The only real solution I have found is a camera which has a manual shutter speed control. The G10 is the first camcorder I've had which has that, and 1/120 or slower gets rid of the prop. That Alps video was done at 1/120, and at 2400rpm it works just right. At 2300 or 2500 I need to use a slightly slower shutter speed, oddly enough.
Neutral density filters can help the cheap cameras to slow down their auto shutter and reduce prop effects but I have never been wholly successful with that.

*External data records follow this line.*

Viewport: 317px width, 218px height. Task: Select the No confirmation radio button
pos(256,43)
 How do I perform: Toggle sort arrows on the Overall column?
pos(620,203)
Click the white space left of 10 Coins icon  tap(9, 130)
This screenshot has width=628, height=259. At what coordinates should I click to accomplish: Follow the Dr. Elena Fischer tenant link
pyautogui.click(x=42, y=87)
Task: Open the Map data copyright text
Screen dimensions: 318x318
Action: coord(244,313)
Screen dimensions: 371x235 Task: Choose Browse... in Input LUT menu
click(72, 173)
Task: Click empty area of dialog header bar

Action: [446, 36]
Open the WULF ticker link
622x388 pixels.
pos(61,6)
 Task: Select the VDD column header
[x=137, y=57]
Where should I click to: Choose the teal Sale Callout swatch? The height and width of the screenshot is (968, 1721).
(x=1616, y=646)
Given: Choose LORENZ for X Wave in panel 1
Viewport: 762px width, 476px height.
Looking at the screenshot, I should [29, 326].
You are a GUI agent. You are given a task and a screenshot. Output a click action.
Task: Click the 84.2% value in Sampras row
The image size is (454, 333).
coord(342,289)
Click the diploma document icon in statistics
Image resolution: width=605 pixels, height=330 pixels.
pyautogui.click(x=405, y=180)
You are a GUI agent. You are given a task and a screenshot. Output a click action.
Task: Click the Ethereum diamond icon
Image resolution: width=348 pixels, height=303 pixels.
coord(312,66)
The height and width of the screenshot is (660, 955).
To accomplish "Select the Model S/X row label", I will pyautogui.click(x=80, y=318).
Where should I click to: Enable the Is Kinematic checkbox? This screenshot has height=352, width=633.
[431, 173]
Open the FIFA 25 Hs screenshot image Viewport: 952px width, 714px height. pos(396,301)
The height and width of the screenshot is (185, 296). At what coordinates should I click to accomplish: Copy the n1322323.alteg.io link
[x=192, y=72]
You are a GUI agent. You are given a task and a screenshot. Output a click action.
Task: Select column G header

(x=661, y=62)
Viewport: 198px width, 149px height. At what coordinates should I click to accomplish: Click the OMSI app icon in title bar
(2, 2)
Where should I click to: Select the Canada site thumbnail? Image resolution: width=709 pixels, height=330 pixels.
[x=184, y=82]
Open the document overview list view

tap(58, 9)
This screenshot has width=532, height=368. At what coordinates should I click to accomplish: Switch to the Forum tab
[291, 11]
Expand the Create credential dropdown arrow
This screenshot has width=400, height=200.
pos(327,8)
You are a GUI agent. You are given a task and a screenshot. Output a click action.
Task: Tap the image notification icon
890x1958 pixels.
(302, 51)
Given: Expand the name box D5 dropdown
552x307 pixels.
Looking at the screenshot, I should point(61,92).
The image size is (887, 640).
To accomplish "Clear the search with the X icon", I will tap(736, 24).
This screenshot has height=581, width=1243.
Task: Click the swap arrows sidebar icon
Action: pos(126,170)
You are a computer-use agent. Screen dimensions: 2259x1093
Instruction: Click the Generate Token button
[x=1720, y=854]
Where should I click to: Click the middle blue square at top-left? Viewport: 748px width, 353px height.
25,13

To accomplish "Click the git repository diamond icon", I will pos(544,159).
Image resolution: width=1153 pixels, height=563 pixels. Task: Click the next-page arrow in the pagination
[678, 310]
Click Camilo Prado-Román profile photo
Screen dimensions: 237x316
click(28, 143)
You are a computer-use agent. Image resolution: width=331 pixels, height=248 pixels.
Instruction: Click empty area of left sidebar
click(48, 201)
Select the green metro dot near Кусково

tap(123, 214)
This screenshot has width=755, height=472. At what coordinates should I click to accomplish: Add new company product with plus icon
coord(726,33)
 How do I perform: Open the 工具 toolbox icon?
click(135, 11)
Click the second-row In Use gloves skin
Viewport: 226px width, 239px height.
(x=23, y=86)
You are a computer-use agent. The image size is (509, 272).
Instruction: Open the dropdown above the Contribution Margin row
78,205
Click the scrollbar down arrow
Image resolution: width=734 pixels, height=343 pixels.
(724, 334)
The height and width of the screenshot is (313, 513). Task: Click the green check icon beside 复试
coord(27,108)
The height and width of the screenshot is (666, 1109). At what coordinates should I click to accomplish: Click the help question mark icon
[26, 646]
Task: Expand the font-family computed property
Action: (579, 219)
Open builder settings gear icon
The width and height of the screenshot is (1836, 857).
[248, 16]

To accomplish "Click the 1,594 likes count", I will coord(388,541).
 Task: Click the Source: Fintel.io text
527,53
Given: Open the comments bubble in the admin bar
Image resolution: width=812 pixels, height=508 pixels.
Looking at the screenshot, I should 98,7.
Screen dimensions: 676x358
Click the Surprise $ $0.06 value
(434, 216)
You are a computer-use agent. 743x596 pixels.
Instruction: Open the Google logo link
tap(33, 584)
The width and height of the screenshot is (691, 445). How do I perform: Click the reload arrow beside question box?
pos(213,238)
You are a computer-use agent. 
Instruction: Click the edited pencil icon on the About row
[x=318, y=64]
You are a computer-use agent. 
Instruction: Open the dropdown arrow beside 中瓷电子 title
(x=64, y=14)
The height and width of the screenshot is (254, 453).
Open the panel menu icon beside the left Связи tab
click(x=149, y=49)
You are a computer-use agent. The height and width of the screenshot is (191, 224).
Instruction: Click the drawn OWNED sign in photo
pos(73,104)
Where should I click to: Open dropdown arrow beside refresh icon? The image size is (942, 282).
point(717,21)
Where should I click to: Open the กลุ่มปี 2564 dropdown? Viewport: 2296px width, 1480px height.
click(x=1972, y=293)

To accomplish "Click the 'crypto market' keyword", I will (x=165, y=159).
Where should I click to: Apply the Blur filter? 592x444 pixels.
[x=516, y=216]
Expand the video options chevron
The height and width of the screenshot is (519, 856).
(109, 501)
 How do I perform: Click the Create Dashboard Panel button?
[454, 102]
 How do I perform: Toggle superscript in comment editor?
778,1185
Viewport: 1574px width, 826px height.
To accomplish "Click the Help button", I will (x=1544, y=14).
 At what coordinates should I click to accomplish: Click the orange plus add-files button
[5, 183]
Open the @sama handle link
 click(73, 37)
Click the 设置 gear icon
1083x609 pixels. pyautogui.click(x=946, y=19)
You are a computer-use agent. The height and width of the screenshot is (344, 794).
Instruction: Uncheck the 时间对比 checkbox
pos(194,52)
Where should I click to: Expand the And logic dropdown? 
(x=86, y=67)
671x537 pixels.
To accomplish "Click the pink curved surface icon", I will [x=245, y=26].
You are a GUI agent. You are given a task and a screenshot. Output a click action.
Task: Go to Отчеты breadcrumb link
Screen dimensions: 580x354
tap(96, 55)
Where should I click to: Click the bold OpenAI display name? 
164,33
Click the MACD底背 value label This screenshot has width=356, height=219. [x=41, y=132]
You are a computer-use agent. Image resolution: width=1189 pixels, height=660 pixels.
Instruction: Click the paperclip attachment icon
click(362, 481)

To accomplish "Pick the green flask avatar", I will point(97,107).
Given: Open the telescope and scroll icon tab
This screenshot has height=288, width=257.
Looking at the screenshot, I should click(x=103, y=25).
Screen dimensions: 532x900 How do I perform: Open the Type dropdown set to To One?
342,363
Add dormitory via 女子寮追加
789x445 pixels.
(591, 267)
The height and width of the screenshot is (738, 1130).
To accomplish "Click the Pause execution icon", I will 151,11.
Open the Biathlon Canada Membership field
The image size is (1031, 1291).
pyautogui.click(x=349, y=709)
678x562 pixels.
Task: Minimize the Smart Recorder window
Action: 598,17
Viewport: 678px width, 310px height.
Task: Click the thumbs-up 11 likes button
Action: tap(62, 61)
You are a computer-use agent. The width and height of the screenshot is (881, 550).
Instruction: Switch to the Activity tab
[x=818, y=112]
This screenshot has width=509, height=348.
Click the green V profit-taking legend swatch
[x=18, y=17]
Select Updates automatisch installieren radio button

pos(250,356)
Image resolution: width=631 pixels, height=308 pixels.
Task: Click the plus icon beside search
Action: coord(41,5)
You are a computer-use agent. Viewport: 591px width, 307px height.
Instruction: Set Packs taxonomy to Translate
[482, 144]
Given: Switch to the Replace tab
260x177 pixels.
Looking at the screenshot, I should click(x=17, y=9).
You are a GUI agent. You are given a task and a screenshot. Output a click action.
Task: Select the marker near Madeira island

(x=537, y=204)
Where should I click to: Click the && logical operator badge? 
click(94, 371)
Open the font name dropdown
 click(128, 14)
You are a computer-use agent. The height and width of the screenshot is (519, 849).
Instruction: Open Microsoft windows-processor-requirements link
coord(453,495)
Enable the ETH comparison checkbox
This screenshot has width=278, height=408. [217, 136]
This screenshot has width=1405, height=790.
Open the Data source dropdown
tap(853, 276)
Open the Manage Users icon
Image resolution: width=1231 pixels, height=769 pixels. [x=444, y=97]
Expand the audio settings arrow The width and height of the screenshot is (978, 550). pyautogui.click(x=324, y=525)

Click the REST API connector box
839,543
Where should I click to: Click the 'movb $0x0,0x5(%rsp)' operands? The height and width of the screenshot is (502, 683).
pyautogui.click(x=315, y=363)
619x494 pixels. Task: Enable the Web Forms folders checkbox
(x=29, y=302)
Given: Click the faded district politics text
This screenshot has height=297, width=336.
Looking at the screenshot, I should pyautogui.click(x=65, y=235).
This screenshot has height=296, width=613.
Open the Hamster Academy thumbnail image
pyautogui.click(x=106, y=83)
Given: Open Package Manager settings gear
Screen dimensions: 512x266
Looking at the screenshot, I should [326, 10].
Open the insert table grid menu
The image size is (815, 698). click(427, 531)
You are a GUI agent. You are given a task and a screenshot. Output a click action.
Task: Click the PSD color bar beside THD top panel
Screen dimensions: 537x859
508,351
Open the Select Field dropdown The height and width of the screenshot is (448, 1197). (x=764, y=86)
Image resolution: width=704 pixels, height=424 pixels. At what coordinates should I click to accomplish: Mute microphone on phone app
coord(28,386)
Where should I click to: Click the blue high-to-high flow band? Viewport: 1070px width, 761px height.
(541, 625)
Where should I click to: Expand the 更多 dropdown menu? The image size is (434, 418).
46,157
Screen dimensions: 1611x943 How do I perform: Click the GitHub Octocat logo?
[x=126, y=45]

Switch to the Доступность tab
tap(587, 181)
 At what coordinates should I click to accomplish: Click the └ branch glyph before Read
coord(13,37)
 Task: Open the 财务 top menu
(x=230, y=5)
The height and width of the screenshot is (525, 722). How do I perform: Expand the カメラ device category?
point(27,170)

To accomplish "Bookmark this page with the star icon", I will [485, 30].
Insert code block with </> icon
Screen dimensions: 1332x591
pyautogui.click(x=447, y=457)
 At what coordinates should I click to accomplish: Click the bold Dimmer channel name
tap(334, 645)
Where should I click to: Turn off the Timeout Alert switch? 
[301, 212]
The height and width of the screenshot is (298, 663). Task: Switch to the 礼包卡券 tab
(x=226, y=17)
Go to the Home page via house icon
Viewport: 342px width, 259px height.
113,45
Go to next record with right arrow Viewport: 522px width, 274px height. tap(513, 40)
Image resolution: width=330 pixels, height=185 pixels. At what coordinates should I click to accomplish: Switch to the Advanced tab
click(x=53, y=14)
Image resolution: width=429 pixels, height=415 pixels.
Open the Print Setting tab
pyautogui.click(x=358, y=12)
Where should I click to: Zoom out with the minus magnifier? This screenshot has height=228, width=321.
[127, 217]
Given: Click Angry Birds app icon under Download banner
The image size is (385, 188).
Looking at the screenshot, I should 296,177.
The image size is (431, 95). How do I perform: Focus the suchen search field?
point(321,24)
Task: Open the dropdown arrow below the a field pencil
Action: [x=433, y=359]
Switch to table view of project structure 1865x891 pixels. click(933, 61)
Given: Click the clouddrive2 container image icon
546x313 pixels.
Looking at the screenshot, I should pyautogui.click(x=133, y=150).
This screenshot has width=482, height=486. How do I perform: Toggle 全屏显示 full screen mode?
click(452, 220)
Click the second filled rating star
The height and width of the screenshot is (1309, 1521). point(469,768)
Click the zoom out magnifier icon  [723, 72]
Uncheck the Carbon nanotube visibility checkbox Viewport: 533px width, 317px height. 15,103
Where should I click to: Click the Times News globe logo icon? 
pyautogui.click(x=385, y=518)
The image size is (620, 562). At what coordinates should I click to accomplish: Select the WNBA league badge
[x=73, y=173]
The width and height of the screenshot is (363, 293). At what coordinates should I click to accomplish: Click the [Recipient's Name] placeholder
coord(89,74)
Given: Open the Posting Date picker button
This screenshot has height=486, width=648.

Suction mounts are not good on perspex
Have you seen that link I posted to my suction mount pics? They work superbly on the TB20 windows. I have added a security "rope" however, so if the suckers gave way, the whole thing is not going to fall down onto something important.
I did one experiment which was a 2hr flight, resulting in an obviously mostly utterly boring video
here which was filmed totally hands-off, using the suction mount. The image quality on that one is not good because I transcoded it (using Handbrake) using a 1megabit/sec average bitrate which is about 5x too low for Vimeo. (The soundtrack on that one is also badly shifted, over most of it).
For filming out of a C150 which obviously won't have an autopilot, I don't think a handheld camera is going to be easy. So it's a choice between brief handheld clips, and mounting a camera somewhere properly.